Na aanvankelijke reserves om zijn dochter in het openbaar te laten optreden uit bezorgdheid over haar reputatie als vrouw, besloot Shaykh Ibrahim uiteindelijk Oum Kalthoum op te nemen in de zanggroep van het gezin. Naar verluidt kleedde haar vader haar aanvankelijk als jongen, meer om zijn eigen ongemak met haar deelname aan de groep te verzachten dan om het publiek voor de gek te houden. Met de groep trad Oum Kalthoum overal in de regio op met religieus repertoire, soms in de huizen van plaatselijke notabelen met verreikende connecties. Haar reputatie als zangeres groeide naarmate de familie steeds verder reisde voor optredens, vaak per trein, waardoor ze haar honorarium kon verhogen en haar familie kon onderhouden. 

Aangemoedigd door verschillende mecenassen met goede connecties, verhuisde de familie van Oum Kalthoum begin jaren ’20 naar Caïro. In een golf van stedelijke migratie verhuisden destijds duizenden families van het platteland naar Caïro, het industriële, commerciële en mediacentrum van Egypte. Daar begon Oum Kalthoum voor het eerst op te treden met een klein instrumentaal ensemble (takht), wat haar een onmiskenbaar stedelijk geluid bezorgde. Haar takht bestond uit een aantal van de beste instrumentalisten van Egypte, waaronder violist Sami al-Shawwa en udspeler en componist Muhammad al-Qasabji. Ze organiseerden openbare concerten (een nieuw fenomeen), met een (soms luidruchtig) publiek dat bestond uit Egyptenaren, Europeanen en leden van de Ottomaanse elite. In navolging van de mode van die tijd begon ze ook seculiere liederen te zingen, waarvan sommige botsten met haar imago van plattelandsmeisje. Uiteindelijk liet Oum Kalthoum dat imago achter zich en omarmde ze nieuwe technologieën en modes, terwijl ze een mate van bescheidenheid behield waar andere vrouwelijke artiesten in die tijd minder waarde aan hechtten. 

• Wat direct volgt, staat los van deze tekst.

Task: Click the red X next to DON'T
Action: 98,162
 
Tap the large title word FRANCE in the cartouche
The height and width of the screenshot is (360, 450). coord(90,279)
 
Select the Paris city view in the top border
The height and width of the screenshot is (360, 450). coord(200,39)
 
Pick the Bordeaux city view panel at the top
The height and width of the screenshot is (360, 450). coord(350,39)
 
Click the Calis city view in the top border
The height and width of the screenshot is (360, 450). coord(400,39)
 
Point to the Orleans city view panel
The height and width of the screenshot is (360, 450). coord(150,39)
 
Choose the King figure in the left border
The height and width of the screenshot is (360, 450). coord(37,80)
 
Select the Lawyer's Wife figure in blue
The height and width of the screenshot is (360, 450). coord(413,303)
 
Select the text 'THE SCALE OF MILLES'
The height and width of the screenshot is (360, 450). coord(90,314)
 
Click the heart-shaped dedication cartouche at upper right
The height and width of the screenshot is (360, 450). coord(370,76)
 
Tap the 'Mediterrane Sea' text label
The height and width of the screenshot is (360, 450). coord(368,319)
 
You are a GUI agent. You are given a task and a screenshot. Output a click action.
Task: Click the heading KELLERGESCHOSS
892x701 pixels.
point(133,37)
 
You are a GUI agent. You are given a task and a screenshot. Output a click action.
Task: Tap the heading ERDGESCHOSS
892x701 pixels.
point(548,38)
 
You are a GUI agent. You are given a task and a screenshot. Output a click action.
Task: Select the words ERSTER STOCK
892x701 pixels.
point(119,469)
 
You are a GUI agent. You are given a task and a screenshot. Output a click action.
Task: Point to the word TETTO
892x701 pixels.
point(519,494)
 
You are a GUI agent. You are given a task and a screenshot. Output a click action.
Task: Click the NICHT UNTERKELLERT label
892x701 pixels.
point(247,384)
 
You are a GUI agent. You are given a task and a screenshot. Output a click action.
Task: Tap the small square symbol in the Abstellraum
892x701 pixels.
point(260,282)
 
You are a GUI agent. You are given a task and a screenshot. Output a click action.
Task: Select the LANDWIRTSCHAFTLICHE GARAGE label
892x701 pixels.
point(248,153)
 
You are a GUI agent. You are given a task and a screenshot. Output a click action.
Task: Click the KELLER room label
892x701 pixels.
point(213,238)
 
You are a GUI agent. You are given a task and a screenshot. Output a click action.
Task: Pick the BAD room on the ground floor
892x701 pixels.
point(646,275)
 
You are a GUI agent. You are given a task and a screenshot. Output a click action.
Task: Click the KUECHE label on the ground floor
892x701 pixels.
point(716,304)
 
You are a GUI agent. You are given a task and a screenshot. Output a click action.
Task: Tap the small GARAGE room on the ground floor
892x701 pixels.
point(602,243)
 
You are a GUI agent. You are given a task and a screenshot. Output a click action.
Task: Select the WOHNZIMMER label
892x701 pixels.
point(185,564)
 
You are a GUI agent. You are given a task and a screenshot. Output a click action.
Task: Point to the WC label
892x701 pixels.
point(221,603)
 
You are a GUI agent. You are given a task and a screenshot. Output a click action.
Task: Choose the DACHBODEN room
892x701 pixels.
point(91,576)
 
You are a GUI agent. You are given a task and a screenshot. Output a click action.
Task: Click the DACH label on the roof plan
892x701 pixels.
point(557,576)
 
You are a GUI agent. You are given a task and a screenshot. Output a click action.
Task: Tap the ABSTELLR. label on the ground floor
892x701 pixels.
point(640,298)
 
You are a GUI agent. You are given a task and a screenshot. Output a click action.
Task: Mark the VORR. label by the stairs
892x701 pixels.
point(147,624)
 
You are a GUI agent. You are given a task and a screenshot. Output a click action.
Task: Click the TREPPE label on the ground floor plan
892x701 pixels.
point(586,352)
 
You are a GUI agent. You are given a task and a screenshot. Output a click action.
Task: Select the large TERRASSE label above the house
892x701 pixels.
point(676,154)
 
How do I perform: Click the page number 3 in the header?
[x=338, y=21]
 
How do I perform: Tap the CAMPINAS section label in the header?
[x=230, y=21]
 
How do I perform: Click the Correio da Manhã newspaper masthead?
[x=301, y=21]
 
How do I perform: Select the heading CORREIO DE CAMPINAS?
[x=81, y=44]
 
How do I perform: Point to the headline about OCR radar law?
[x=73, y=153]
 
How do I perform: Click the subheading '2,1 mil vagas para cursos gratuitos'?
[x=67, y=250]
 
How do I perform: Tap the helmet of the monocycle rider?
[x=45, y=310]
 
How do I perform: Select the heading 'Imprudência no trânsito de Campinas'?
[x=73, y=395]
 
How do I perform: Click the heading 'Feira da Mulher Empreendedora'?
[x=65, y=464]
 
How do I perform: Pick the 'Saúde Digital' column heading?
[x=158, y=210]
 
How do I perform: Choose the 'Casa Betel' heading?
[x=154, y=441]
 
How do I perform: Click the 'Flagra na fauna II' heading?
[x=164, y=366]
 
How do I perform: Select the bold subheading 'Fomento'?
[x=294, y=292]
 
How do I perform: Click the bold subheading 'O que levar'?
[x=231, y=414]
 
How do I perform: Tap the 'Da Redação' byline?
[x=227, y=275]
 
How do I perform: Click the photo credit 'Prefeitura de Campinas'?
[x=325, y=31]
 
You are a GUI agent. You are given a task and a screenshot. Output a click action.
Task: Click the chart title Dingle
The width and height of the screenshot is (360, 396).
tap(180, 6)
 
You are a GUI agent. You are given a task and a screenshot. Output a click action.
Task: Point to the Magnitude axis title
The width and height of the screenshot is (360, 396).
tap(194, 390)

Oum Kalthoum maakte haar eerste opnames aan het begin van de jaren ’20, maar volgens biograaf en etnomusicoloog Virginia Danielson zijn haar opnames uit 1927 de echte start van haar carrière. Liederen als ‘In Kunt ‘Asamih’ (compositie Muhammad al-Qasabji, tekst Ahmed Rami) voldeden aan de tijdsgeest door klassieke kunstzinnigheid, moderne esthetiek en romantische poëzie te combineren. Sinds haar komst naar Caïro kreeg Oum Kalthoum les van de beroemde docent al-Shaykh Abu-l-’Ila Muhammad. Hoewel ze al een volleerd zangeres was, vergrootte deze leraar haar kennis van het Arabische klassieke melodie- en poëzierepertoire, van de techniek van stembeheersing en bovenal van de wijze waarop ze de betekenis van de tekst kon verwerken in haar vocale uitvoering. Tegelijkertijd combineerde Muhammad al-Qasabji in zijn composities tertsen en grote melodische sprongen, die het publiek ‘Europees’ in de oren klonken, met bewegingen die typisch waren voor het Arabische tonale systeem van maqams (toonladders met de bijbehorende overlevering van veelgebruikte frasen en accenten, red.). Ten slotte versmolt Ahmed Rami’s poëzie een zinsbouw die verwant is aan romantische poëzie met beeldspraak die gebruikelijk is in Arabische liederen. Oum Kalthoum combineerde deze elementen met haar vocale expressie, waaronder het zorgvuldige gebruik van schorheid en een breed vibrato, om een mix te creëren die werd ervaren als modern, klassiek en gegrond. Hoewel haar vroege repertoire niet haar meest bekende is gebleven, omvatte het wel het veelzijdige moment waarop het ontstond.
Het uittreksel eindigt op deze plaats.